As I became more confident and comfortable in this role, perhaps even more mature, I realized I wanted to offer something easier, more effective and helpful to those doing this work. I also wanted it to be affordable. So I started a series of easy-to-read booklets. The first is called “End-of-Life Tips,” which is filled with the questions I am asked most often, my answers to them, and information I hope will help others feel more confident at the bedside, with a little less fear. I wrote “Dignity Day,” which is about Medical Aid in Dying, for the person who is choosing to exercise their legal right to do this, for the people who love and care for them, but also for those who do not support this option but love someone who is doing it, as I wanted to find a way to encourage them not to walk away. The third book in this series is “Healing a Grieving Heart,” which is about my grief journey, the things I learned along the way, and tools to help others, including a candle lighting ritual at the end, that they can do at home. The fourth book is currently being written… I’ll keep it a secret for now.
I teach classes via zoom and in person.

== Problem statement ==
List the titles of the booklets named in the passage about the booklet series. The lines below the passage are not needed for the work on it.

== Input data ==
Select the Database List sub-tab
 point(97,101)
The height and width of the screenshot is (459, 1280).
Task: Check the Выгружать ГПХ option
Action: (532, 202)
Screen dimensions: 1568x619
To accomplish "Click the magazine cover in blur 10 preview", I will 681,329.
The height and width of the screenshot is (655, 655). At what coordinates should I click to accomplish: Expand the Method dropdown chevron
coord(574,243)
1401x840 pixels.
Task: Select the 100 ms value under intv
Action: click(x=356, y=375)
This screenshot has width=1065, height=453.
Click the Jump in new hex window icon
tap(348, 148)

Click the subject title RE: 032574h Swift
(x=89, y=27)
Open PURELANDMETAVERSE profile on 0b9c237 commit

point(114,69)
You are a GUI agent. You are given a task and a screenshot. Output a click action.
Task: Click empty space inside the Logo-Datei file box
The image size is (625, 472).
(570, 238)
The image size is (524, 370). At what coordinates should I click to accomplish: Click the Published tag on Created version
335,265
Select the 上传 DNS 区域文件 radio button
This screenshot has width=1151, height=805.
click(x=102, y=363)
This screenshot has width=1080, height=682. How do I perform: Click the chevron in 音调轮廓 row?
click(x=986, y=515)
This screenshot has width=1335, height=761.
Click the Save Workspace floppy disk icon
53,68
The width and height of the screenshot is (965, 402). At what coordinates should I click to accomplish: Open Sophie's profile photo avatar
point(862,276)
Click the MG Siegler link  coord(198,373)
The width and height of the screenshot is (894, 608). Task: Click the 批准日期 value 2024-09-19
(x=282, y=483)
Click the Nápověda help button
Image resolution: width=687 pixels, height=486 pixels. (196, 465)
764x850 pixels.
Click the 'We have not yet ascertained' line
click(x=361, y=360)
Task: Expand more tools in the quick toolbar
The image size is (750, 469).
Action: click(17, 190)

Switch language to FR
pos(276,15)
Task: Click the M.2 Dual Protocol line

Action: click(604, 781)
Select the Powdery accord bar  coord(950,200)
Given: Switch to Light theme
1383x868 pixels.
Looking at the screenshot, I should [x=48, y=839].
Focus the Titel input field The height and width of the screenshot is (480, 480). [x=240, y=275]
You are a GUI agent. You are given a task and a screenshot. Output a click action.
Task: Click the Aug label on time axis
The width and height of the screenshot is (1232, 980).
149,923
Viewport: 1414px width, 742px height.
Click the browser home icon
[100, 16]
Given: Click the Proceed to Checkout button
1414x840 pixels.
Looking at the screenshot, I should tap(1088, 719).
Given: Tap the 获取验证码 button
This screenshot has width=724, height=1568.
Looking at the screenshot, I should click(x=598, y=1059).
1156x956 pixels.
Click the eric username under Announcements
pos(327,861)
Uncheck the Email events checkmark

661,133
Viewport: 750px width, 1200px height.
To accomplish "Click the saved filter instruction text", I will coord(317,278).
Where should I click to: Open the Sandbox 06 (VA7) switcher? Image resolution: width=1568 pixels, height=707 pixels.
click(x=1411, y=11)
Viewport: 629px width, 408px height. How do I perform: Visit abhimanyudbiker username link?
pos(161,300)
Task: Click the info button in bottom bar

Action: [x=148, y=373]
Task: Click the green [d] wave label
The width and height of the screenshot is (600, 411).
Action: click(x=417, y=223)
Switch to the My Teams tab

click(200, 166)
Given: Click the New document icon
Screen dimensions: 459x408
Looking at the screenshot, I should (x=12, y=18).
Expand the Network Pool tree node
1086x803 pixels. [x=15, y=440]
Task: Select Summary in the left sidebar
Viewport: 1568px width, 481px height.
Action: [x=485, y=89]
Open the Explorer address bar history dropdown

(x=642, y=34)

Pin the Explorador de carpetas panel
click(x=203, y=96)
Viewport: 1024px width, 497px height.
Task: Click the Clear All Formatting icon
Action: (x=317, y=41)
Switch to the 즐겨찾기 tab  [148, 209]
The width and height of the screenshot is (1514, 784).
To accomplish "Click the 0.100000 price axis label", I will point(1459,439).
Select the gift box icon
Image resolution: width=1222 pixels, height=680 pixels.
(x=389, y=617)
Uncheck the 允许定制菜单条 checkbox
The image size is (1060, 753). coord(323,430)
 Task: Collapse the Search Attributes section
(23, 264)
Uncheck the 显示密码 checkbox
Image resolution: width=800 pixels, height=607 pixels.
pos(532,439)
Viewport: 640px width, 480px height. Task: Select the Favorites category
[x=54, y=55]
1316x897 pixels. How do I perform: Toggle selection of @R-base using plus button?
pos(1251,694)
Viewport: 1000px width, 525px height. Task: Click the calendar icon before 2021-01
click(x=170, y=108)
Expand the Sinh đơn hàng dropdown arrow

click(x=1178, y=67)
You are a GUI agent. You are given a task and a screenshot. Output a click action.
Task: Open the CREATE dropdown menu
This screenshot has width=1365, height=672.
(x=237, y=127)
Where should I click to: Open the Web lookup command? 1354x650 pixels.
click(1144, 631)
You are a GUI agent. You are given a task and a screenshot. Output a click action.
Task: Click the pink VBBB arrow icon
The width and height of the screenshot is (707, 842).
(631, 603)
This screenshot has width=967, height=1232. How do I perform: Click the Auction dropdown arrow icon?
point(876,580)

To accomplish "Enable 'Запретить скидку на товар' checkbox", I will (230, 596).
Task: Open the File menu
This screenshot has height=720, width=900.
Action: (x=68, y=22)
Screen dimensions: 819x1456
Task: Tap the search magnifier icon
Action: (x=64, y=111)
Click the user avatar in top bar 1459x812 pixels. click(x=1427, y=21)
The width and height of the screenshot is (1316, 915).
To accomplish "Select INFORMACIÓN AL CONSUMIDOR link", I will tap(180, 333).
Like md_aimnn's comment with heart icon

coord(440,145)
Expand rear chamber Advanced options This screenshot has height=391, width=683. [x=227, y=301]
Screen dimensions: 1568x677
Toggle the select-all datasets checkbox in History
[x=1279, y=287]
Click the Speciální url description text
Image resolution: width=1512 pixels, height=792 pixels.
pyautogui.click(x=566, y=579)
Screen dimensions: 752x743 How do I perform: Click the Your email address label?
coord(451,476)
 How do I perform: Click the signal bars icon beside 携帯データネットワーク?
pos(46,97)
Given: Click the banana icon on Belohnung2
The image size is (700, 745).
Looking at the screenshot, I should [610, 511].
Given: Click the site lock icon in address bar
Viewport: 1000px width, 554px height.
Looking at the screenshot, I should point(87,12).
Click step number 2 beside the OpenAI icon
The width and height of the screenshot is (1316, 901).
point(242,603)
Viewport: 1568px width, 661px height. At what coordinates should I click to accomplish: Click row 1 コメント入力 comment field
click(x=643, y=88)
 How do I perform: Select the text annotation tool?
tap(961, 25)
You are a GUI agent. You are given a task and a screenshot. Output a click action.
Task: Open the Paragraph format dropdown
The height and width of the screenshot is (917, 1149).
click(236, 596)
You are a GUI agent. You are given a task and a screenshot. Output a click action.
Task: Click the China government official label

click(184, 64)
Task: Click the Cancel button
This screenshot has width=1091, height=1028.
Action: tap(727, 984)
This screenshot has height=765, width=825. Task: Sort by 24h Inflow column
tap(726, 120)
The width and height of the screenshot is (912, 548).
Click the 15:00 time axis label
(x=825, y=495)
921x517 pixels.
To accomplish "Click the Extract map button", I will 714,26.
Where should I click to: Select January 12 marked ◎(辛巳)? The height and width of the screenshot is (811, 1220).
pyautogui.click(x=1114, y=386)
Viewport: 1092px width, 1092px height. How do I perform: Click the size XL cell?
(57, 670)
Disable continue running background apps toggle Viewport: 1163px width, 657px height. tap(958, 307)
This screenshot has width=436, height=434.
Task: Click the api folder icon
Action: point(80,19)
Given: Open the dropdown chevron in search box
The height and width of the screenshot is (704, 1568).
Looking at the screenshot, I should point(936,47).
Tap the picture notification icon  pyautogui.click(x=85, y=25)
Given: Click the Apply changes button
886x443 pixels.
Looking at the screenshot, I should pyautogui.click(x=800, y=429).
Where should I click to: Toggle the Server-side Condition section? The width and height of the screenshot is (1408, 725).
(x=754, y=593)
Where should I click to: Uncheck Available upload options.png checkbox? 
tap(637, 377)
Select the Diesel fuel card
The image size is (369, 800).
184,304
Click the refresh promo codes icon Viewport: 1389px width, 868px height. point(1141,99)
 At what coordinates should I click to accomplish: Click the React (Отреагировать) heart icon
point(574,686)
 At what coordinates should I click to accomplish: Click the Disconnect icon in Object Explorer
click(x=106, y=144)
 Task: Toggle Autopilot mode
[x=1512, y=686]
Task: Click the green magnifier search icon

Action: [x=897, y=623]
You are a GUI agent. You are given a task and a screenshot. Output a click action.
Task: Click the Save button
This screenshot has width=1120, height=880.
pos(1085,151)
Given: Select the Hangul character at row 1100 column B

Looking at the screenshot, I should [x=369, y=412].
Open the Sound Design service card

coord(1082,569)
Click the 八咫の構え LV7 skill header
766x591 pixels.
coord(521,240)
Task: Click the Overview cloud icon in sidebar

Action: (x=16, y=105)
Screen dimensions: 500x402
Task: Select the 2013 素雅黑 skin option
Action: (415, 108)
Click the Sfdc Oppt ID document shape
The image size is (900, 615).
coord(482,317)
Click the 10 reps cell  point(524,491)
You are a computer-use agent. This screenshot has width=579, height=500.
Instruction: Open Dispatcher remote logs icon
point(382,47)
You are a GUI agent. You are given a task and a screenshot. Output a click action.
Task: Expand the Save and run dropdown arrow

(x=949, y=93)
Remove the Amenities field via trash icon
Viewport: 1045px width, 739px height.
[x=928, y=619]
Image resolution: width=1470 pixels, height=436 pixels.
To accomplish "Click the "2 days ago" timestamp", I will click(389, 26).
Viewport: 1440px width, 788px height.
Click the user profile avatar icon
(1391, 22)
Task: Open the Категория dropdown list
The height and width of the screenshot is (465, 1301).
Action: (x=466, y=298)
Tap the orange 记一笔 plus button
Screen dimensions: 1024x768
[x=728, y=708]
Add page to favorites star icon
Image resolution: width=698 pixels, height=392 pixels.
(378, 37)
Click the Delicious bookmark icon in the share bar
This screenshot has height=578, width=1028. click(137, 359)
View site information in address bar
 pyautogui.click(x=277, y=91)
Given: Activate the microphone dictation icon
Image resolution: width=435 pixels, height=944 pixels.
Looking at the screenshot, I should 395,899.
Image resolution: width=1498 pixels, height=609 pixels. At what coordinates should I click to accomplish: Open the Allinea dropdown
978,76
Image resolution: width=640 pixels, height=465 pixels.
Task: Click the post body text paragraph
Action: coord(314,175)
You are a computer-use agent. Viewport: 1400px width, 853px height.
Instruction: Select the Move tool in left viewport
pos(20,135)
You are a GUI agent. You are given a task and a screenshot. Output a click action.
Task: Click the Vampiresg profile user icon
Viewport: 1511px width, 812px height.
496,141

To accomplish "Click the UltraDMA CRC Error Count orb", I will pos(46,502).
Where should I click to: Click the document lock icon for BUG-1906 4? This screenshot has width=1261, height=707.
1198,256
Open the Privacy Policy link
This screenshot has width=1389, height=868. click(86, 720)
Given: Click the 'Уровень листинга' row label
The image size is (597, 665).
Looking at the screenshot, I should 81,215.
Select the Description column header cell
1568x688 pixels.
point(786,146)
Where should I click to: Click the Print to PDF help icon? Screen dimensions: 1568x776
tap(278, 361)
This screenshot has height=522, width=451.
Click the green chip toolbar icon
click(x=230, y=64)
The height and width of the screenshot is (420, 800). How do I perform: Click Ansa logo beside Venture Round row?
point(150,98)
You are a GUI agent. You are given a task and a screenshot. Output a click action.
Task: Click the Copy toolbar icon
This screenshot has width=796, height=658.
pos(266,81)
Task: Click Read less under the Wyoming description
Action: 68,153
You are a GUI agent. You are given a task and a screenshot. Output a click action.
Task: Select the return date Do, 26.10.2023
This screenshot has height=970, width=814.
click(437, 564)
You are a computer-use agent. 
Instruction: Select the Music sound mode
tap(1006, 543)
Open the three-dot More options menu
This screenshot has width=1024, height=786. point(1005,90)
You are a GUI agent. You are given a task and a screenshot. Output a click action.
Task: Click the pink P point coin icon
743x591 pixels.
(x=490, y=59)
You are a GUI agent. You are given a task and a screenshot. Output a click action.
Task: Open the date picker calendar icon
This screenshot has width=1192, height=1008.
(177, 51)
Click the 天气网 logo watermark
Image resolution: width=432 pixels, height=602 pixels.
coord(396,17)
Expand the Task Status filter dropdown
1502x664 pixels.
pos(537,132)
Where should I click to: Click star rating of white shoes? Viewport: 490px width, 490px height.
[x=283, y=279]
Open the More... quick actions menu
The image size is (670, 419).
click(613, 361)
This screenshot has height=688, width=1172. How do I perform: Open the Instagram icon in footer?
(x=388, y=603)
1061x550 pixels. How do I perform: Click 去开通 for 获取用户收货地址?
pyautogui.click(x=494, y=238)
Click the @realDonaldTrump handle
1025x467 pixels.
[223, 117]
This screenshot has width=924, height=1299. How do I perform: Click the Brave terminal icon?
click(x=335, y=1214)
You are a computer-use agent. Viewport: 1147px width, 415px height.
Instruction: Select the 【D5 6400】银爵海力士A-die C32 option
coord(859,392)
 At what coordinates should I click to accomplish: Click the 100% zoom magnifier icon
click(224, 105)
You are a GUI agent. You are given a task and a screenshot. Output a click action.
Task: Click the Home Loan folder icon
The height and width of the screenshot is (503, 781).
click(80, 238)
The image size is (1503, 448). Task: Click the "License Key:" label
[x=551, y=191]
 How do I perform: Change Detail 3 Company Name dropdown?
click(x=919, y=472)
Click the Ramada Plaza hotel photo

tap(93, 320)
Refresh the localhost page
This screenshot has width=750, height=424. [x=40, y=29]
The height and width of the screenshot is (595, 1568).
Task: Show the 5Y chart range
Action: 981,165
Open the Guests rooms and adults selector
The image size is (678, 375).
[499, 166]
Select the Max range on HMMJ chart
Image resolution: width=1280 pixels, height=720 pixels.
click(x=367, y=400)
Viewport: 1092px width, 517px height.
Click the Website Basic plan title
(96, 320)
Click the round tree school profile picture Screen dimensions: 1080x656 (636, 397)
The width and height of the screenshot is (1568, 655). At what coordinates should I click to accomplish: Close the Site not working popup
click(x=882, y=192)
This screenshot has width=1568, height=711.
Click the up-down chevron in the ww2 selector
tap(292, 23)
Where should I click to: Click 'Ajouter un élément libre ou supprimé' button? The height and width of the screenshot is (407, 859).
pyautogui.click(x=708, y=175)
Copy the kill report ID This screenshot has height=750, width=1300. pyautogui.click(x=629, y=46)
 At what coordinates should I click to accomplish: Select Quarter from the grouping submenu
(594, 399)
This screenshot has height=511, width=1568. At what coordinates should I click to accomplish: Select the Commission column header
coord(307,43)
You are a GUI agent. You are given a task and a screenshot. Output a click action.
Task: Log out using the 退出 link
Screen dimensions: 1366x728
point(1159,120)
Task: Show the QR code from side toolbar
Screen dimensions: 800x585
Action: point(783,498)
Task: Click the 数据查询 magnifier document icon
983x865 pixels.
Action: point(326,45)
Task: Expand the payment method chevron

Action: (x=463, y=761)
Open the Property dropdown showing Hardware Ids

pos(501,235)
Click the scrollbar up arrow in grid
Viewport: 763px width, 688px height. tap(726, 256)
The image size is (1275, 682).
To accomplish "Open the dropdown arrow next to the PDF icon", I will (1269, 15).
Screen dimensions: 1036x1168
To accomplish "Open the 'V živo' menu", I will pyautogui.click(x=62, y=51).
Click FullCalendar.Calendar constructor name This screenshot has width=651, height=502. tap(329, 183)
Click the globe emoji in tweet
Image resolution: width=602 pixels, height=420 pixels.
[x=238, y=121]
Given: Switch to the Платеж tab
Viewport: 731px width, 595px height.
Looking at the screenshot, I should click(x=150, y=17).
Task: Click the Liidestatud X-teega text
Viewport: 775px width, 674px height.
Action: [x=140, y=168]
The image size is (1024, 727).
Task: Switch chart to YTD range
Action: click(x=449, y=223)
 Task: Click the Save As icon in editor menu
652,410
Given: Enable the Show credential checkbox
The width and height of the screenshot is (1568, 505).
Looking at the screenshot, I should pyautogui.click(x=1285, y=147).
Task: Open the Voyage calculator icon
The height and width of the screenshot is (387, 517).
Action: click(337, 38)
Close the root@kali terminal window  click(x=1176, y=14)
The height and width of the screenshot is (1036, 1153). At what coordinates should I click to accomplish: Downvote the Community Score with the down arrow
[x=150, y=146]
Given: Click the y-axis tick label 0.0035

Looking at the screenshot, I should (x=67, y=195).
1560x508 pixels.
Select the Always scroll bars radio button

== Task result ==
"End-of-Life Tips," "Dignity Day," "Healing a Grieving Heart"